STATED PROBLEM
In the passage on user-data embeddings, when is the training task performed?

DOCUMENT
In one embodiment, a plurality of embeddings is generated by said chain instructions and wherein the final chain instruction is directed to averaging the corresponding data types in said plurality of embeddings.
In one embodiment, the method further comprises the step of: performing, on said server, a data analysis task on the processable data of said received embedding.
In one embodiment, at least some of said instructions are directed to reducing the accuracy of the raw user data so as to render it more difficult to extract private information therefrom.
In one embodiment, the data analysis task comprises a clustering analysis or similarity testing.
In one embodiment, the data analysis task is a machine learning training task.
In one embodiment, the machine learning training task uses at least one of: supervised learning or unsupervised learning.
In one embodiment, the training task is only performed every time a designated number of embeddings are received from the one or more devices.
In one embodiment, a previous training task is resumed upon receiving another embedding.

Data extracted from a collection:
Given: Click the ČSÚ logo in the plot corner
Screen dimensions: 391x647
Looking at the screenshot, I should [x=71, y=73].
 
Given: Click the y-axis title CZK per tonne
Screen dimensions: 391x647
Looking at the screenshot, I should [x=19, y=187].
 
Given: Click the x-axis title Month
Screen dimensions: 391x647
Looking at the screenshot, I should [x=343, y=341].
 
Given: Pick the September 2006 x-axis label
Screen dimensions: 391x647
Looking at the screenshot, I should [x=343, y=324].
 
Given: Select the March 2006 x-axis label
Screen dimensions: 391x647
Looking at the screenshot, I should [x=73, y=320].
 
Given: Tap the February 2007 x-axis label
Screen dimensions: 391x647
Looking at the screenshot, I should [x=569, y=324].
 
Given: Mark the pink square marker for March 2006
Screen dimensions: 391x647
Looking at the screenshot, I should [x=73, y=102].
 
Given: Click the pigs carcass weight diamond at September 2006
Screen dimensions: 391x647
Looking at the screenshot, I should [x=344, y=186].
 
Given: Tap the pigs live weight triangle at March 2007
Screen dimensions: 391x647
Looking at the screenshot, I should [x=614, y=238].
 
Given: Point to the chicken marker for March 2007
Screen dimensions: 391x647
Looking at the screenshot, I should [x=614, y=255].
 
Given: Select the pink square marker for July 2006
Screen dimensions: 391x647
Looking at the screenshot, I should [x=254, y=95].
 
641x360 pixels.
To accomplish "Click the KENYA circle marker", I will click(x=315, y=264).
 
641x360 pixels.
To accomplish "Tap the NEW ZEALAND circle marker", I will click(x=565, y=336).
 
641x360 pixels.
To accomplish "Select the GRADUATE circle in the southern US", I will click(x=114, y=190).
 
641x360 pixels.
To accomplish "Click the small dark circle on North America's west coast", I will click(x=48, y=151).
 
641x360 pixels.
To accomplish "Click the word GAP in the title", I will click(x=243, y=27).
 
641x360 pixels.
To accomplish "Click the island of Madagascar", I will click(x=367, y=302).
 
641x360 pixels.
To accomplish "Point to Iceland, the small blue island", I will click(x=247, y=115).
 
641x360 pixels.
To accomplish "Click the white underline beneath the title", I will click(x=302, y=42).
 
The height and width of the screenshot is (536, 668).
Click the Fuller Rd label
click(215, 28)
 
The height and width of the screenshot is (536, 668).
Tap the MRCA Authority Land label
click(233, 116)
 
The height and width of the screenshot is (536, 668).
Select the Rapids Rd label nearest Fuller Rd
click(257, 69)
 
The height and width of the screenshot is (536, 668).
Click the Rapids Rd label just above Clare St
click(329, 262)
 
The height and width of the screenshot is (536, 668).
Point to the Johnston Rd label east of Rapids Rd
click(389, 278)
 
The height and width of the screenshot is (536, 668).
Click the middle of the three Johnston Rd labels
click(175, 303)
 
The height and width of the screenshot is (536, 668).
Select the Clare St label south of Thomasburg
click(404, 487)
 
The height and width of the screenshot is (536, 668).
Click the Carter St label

ANSWER TO THE PROBLEM
Only every time a designated number of embeddings are received from the one or more devices.